Pada suatu waktu, aku mengalami depresi berat karena sesuatu yang menyakitkan menimpaku. Di saat semua orang di rumah tak mampu menghilangkan keputusasaanku dalam menjalani hidup, kemudian Mama datang segera memelukku. Mama yang saat itu masih punya usaha berjalan di Jakarta, ketika mendengar anaknya mengalami hal seperti itu, ia bergegas kembali ke Bandung. Tak lepas tangannya menggenggam tanganku, dan menuntunku untuk menyebut asma Allah. Satu yang aku ingat, mulutnya tak berhenti berdzikir, sesekali berkata pada anaknya, “Kakak harus bangkit, kakak harus bisa untuk bangkit.”

Entah doa apa yang ia panjatkan untukku. Mungkin benar adanya doa Ibu begitu mustajab. Dan itu terjadi padaku. Perlahan aku mencoba bangkit. Menjalani kehidupan baru dengan lebih baik. Bahkan beliau begitu bahagia ketika aku bisa kembali tersenyum dan tertawa seperti biasanya. Mencoba melupakan semua kesedihan di masa lalu.

Mama yang selalu percaya bahwa anaknya adalah anaknya yang kuat. Ketika rapuh untuk kedua kalinya, Mama yang menguatkan. Kalimat-kalimat positif Mama seperti menyihirku, hingga sedihku kembali sirna. Seolah rasa sakit itu tak pernah ada. Mama pun percaya bahwa selalu ada kuasa Allah yang mengiringi setiap langkah kehidupan. Percaya bahwa setelah kesulitan selalu ada kemudahan. Percaya bahwa selalu ada yang lebih baik yang mampu menggantikan sesuatu yang hilang.
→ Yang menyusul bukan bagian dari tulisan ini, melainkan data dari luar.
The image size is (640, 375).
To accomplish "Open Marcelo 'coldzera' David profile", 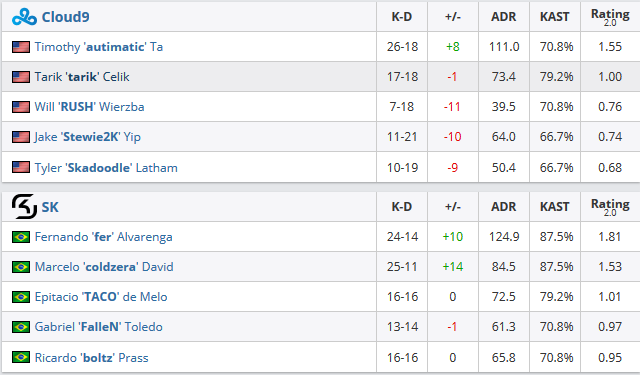I will coord(104,267).
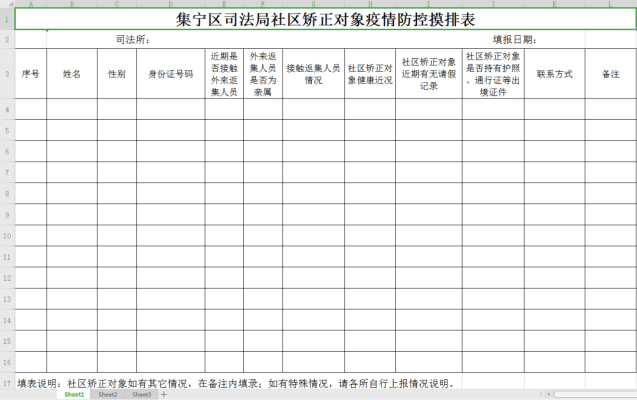
Task: Click the 序号 header cell
Action: click(31, 74)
Percaya bahwa yang baik pasti akan bertemu dengan yang baik. 

Rasa itu tak mampu diungkapkan

Aku bukan tipikal orang yang mampu mengekspresikan rasa sayang dan rindu kepada keluarga, entah itu pada Mama, Papa, atau adik. Tak mudah kukatakan, “Mamaa, aku kangen” atau “Aku sayang Mama”. Aku lebih memilih untuk memberikan sesuatu tanpa ada ucapan apapun. Pernah suatu kali aku membuat kerajinan bunga dari kertas di sekolah dalam rangka Hari Ibu. Tak berani kuberikan langsung, bunga kertas itu kemudian kusimpan di atas kasur di kamar orang tuaku. Sekaku itu sayangku pada Mama. Aneh tapi nyatanya seperti itu.
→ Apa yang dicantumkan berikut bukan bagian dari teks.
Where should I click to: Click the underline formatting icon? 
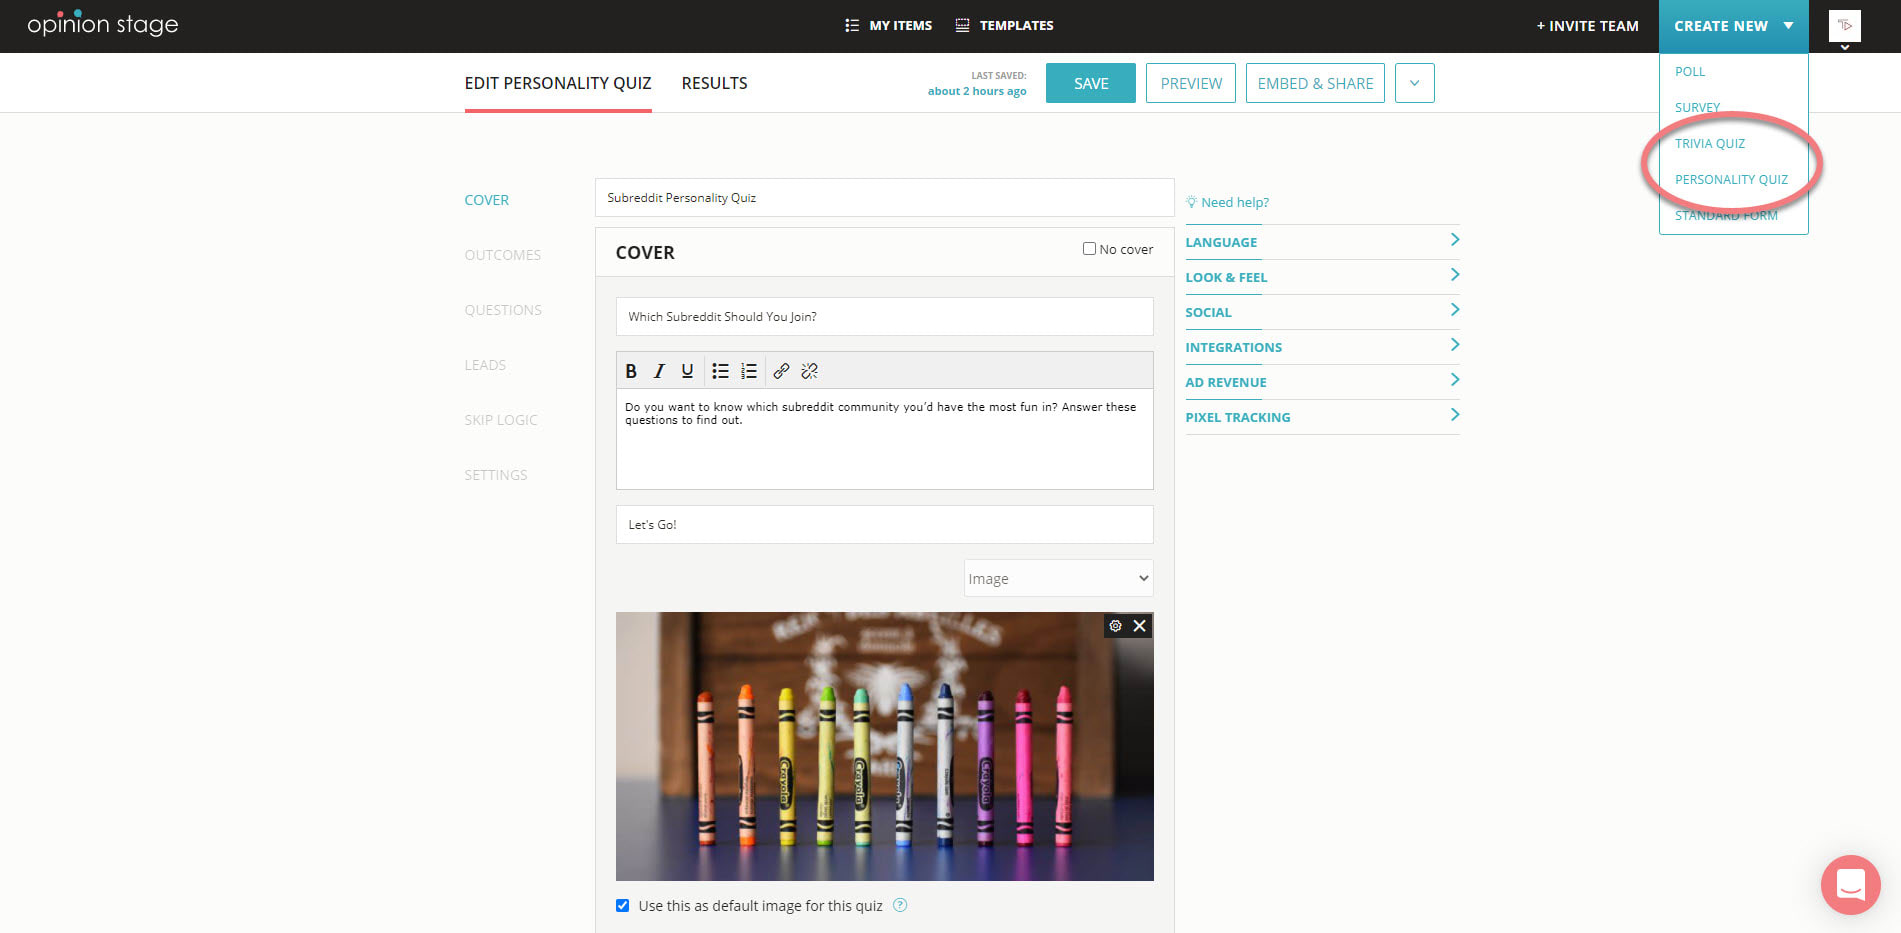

Termasuk tulisanku saat ini. Sepertinya dia tak akan membacanya jika aku tak memberitahukannya. Tapi biarlah. Biar rasa sayangku kuwujudkan dengan memberikan sesuatu yang bisa membahagiakannya. Biar kesuksesanku yang menjadi sesuatu yang bisa membanggakannya. Dan biar doaku menjadi obat rindu untuknya.

Untukmu, wanita yang sudah mengandungku selama 9 bulan. Merawatku dan membesarkanku menjadi wanita mandiri hingga saat ini. Wanita yang luar biasa tangguh dan sabar. Untukmu malaikatku, selamat hari Ibu dan selamat ulang tahun Mama. Sehat dan bahagia selalu, dan semoga anakmu bisa selalu membahagiakanmu, selamanya.